Kafa karışıklığı da sosyo-politik yaşamımızın temel öğelerinden birisidir... Baksanıza... Ana muhalefet partisinin lideri bile "Vatana ihanet"in tanımını yapmaya çalışırken "Asıl ihanet 1.5 milyon Suriyeli mülteciyi almaktır" doğrultusunda bir şeyler söylemiş. Ancak kafa karışıklığı sade bize özgü bir durum değil. Almanya PKK'ya silah yardımı yapmayı düşündüğüne göre, bu kafa karışıklığı evrensel bir olgu...
Tarihi yanılgılar
Ya Amerika'nın Suriye'deki tabloya bakış açısındaki kafa karışıklığına ne demeli? Esad'ın katliamlarına "Halkını sakın zehirli gazla öldürme, normal bombalarla öldür" diyerek yeşil ışık yaktılar... Şimdi de bu aymazlıkların sonucu olan IŞİD'i normal bombalarla yok edebileceklerini sanıyorlar...
Kafası karışık olanlar kafalarındaki karışıklıkları, bütün ihtimalleri deneyerek gidereceklerini sanırlar.
Nasrettin Hoca'nın kafası da "Çalı çırpı yaşken de, kuru olduğu zamandaki gibi yanar mı" sorusuna takılı karışıklık içindeymiş. Bir gün eşeğine yüklediği yaş çalı çırpıyı evine taşırken, kafasındaki soruya cevap bulmak için, çakmağını çakar ve eşeğin yükünü tutuşturur. Sırtındaki çalı çırpı alev alınca, zavallı eşek anıra anıra koşmaya başlar. Hoca şöyle bir bakar eşeğine... Sonra "Aklın varsa göle doğru koş" diye bağırır...
Çağdaş hocalar
Çağdaş Nasrettin Hocalar da "Kobani'yi protesto etmek için sokağa çıkın" diye çağrı yaptıkları kalabalıkların Türk kentlerinde şiddete ve cinayete yönelmeleri üzerine bu tablonun sorumlusu olarak suçlanınca "Kendi yazdığınız kitaplardaki derinlikte boğulmak üzeresiniz" diyerek barışı ve diyalogu savunanları suçlamıyorlar mı?

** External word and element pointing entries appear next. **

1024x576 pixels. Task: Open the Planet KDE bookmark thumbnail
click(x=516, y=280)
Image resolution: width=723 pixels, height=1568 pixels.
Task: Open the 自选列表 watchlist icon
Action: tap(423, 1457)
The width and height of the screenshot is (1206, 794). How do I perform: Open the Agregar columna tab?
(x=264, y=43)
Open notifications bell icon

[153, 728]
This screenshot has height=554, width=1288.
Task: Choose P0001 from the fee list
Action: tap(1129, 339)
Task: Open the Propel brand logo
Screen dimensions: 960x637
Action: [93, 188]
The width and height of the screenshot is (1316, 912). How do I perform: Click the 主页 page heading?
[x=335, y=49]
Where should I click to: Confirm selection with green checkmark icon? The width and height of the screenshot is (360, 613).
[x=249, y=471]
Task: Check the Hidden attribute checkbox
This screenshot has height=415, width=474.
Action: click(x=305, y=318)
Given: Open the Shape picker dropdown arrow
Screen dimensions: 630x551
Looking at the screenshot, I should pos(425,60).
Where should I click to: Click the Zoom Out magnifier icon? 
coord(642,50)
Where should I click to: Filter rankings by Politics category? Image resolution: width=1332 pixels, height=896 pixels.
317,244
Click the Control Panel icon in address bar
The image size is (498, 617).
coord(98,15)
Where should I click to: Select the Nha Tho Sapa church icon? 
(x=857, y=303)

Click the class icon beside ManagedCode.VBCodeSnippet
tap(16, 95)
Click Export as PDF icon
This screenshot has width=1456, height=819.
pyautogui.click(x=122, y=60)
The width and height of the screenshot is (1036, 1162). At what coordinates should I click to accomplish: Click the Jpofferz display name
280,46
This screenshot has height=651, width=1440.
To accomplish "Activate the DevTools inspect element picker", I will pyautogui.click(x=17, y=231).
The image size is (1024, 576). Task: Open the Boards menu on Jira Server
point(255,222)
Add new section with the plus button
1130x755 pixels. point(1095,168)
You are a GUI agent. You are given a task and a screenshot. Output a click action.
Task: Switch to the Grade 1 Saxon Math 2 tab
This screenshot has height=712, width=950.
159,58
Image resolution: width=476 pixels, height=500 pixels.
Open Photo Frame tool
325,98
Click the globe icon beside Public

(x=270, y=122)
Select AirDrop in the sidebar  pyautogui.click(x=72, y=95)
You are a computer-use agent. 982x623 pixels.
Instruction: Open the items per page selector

Akıl hastanesinin duvarında oturan deliye, yoldan geçen bir adam "Siz içeride kaç kişisiniz" diye sorunca deli gülmüş ve "Asıl siz dışarıda kaç kişisiniz" sorusu ile cevap vermiş ya...
Kısacası "Dışarıdakiler"in sayısı oldukça fazla değil mi?